Raiders
the beast-souled marauders of Fimbulwinter
The Raiders were berserker marauders of Midgard who chose to endure the killing cold of Fimbulwinter rather than flee. By twisting their guardian spirits they took on the traits of beasts, and they fell upon any outsider who crossed into their lands.
The Raiders were berserker marauders of Midgard who chose to endure the killing cold of Fimbulwinter rather than flee to safer realms. By twisting their guardian spirits they took on the traits of beasts, and like the Reavers they fell upon any outsider who crossed into their lands, among them Kratos and Atreus.
Survivors of the long winter#
When the desolation of Fimbulwinter fell upon Midgard, most of its people fled to safer places, but the Raiders chose to remain and endure. Few humans were left in the Wildwoods in those days; those who stayed either hid themselves away in the warmest places they could find or, refusing to hide, fended off the cold by transmogrifying their fylgia, their guardian spirit. This part of the soul took on the traits of a beast, allowing the warriors to adapt to the unforgiving climate. Because of the extremity of their ways, they grew hostile to any outsider, and those who were slain were frequently raised again as undead Hel-Walkers.
The beast-souls#
The Raiders took different beasts for their fylgia, and these set them apart from one another. Most favored the strength and pride of the stag, clad in deer hides and antlered masks and armed with maces shaped like antlers. The scouts among them, drawn from the women, took the owl for its sharp eyes and sharper talons, wearing owl feathers and masks or tribal paint and wielding deadly bladed slings to hurl projectiles from afar. The chiefs took the mighty ox, hooded in pelts hung with tusk-like ornaments so that they resembled mammoths, and bore great bone bidents; they were the strongest of any tribe and ruled it. By their own tradition a chief was chosen through days and nights of combat trials so brutal that most who entered died, though their dwindling numbers had likely forced them to change such customs.
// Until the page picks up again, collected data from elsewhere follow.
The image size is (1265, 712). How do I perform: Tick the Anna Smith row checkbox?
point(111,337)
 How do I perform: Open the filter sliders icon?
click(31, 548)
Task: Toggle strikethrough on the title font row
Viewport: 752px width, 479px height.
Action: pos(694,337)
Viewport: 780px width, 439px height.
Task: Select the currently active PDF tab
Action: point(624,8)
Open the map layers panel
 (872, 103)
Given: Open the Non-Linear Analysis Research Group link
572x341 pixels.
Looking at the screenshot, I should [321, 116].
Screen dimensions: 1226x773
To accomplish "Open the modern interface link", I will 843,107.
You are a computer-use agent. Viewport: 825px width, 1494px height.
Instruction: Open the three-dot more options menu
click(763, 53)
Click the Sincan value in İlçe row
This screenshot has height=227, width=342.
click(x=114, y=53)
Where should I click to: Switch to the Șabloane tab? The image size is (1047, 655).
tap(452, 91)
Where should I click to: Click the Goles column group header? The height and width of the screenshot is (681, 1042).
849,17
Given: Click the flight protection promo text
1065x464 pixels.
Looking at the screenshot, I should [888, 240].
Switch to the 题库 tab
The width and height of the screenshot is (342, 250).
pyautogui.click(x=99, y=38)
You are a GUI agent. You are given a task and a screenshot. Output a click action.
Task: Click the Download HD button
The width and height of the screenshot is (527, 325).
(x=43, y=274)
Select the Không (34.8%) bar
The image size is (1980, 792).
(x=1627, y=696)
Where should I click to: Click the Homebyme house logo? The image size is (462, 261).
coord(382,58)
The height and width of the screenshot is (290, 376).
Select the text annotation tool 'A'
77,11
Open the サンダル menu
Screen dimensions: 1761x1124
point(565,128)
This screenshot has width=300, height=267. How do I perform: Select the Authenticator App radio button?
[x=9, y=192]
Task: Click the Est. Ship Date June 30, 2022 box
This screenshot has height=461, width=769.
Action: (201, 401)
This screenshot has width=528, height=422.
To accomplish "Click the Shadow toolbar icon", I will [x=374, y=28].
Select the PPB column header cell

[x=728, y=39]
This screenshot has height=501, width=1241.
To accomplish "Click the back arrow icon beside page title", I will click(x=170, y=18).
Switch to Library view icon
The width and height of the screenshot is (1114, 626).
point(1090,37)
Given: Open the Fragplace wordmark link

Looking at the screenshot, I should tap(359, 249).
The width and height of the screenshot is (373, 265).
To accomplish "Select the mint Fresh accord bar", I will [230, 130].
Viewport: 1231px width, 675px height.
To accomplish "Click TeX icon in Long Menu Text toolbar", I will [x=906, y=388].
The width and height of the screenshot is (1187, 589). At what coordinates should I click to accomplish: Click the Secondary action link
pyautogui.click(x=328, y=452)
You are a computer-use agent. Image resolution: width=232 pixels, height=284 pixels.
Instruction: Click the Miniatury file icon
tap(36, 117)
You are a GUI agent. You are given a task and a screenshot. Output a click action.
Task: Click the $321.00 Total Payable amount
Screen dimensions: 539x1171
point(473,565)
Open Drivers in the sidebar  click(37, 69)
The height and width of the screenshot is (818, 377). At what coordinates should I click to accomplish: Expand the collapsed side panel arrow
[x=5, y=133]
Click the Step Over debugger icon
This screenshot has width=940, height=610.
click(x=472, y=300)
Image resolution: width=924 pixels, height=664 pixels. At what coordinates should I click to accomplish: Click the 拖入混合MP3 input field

Apart from the common Raiders stood the Kol Raiders, who had turned their devotion from blood to fire and were known for setting themselves alight upon death, even as they kept the castes of animal fylgia and the same lethal hatred of outsiders.
Enemies of Kratos#
The Raiders turned their fury upon Kratos through the hand of Freya. In her grief and hunger for revenge after he slew her son Baldur, she convinced them that the Spartan was the cause of Fimbulwinter and that his death would bring the winter to an end. So they hunted him relentlessly through the Wildwoods, and it was said that they meant to devour him once he was dead. Those Raiders who died in these battles often rose again as frozen, frenzied Hel-Raiders, more dangerous in death than they had been in life.
Frequently asked questions
- Who are the Raiders in God of War Ragnarok?
- The Raiders were berserker marauders of Midgard who chose to survive the brutal cold of Fimbulwinter rather than flee to safer realms. By using magic to transform their fylgia, or guardian spirit, they took on the traits of animals and adapted to the frozen wilds, attacking any outsider on sight.
- How did the Raiders survive Fimbulwinter?
- Like the Reavers, the Raiders adapted to the endless winter by transmogrifying their fylgia, the part of the soul that they twisted to take on animal traits. The stag, the owl, and the ox were favored, lending the warriors the strength, sight, or bulk of those beasts.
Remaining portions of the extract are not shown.